Task requirements: What you return should be the lines of the data containing "agent", each in full.

════════════════════

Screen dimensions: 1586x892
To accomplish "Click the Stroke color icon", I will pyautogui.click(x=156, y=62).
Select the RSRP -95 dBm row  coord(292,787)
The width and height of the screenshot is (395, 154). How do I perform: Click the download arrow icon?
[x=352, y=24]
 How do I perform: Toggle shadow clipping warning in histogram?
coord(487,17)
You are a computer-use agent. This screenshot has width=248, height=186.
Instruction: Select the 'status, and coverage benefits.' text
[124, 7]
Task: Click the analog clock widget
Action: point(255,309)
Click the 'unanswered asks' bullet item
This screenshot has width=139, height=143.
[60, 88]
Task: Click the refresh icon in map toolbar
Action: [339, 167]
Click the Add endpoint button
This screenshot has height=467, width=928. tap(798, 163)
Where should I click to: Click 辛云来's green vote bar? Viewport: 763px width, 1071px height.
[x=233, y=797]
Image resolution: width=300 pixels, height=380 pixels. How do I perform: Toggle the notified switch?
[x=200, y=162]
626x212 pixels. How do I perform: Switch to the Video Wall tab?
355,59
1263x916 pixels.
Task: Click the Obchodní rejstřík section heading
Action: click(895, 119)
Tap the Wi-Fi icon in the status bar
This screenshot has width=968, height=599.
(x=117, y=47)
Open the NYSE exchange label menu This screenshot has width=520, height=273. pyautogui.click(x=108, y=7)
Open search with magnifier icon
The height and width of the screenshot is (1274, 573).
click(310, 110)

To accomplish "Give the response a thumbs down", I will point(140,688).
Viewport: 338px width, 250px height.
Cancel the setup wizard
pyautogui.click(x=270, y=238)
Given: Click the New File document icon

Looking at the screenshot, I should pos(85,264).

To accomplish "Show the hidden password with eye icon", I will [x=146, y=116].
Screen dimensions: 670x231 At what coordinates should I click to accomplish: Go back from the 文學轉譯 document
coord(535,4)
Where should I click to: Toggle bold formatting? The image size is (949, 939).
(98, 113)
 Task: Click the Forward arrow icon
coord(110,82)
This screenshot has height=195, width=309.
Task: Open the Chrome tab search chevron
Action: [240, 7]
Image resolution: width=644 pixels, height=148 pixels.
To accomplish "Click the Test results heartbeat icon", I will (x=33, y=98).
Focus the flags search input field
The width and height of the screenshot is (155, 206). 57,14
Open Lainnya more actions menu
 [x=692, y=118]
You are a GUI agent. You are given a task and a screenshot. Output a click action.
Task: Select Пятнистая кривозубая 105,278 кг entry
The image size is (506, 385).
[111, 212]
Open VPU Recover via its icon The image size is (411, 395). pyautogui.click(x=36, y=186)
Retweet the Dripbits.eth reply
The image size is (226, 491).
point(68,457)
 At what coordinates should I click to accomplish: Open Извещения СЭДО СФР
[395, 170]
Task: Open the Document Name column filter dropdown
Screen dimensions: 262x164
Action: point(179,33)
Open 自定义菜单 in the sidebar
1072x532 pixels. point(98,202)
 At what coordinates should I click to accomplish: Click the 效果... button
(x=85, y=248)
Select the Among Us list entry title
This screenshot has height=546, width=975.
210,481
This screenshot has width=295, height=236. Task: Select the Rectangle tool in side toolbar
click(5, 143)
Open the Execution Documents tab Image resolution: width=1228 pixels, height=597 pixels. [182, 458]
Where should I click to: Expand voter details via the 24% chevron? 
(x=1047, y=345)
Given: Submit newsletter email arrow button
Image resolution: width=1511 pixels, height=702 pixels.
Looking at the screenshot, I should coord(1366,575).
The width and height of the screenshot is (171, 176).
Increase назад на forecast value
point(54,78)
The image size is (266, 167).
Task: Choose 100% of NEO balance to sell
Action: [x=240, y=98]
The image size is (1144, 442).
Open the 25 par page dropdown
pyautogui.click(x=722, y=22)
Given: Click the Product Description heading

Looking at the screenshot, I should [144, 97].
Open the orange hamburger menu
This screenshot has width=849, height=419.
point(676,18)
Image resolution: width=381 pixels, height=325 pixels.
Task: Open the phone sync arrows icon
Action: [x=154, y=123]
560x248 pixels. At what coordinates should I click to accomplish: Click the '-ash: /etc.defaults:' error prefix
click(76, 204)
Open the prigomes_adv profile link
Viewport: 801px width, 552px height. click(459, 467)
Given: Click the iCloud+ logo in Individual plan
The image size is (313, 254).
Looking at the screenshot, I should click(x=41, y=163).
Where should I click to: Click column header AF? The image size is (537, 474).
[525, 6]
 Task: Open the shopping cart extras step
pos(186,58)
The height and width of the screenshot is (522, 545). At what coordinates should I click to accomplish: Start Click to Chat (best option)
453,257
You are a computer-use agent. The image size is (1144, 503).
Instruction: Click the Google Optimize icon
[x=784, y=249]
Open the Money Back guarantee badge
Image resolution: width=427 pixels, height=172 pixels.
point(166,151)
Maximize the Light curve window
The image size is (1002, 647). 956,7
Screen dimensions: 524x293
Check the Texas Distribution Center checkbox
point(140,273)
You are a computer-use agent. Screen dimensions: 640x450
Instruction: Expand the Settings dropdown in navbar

════════════════════

Your solution:
You are a computer-use agent. This screenshot has width=248, height=186.
You are a GUI agent. You are given a task and a screenshot. Output a click action.
You are a computer-use agent. The image size is (1144, 503).
You are a computer-use agent. Screen dimensions: 640x450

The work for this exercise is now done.